Across the following data, how many lines include the string "agent"? Reply with the number and nothing more.

+ + +

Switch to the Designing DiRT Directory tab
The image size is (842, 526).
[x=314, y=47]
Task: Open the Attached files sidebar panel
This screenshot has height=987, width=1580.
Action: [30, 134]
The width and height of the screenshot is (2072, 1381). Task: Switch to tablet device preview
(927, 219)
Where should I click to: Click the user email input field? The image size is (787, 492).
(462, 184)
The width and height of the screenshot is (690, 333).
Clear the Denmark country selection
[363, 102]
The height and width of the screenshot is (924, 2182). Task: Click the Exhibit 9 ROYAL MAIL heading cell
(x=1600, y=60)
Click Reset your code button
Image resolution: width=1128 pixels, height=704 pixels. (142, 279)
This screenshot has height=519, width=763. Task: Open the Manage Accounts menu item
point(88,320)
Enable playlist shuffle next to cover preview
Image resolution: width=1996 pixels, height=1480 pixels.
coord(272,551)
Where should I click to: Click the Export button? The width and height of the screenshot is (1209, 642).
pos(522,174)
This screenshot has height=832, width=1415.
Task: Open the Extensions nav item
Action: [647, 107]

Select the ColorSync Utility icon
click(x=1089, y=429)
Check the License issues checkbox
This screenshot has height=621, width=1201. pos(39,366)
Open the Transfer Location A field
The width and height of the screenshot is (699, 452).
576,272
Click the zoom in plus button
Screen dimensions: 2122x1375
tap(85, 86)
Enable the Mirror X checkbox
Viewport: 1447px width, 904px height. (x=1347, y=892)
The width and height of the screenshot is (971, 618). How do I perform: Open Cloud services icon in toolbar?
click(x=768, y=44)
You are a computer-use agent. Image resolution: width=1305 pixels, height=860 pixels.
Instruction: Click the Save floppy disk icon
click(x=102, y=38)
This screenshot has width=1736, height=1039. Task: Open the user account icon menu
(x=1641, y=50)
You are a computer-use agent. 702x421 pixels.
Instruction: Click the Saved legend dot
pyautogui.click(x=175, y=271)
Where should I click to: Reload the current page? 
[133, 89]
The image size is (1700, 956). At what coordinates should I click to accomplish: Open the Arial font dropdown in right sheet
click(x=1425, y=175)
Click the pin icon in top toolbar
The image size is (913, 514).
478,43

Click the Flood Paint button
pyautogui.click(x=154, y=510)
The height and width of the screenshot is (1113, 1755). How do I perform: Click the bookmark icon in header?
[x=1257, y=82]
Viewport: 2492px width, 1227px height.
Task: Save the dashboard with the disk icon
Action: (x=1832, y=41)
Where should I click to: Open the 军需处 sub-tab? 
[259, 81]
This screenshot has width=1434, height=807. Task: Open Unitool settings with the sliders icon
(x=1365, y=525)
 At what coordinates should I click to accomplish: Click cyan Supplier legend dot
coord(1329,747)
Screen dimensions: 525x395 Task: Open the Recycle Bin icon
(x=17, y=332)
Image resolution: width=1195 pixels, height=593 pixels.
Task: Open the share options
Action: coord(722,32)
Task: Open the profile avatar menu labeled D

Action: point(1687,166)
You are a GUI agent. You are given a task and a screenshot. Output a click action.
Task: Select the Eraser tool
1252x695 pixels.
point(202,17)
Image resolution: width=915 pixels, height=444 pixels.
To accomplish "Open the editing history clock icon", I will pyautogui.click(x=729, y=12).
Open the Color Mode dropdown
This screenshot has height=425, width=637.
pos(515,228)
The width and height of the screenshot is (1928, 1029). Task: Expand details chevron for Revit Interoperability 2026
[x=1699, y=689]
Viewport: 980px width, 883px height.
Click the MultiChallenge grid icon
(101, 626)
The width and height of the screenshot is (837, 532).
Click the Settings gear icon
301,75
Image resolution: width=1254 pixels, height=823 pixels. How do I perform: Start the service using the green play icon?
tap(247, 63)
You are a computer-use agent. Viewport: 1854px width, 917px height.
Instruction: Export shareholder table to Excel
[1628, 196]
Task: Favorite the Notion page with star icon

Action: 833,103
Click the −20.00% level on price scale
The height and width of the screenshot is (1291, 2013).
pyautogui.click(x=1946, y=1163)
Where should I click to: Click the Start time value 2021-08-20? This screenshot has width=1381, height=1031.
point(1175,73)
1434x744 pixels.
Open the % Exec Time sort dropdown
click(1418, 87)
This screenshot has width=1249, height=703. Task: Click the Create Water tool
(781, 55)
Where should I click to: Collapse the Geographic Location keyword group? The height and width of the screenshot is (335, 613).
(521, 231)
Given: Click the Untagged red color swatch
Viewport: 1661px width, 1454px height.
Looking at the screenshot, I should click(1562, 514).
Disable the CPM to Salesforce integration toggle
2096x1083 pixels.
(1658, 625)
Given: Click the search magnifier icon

+ + +

Answer section:
4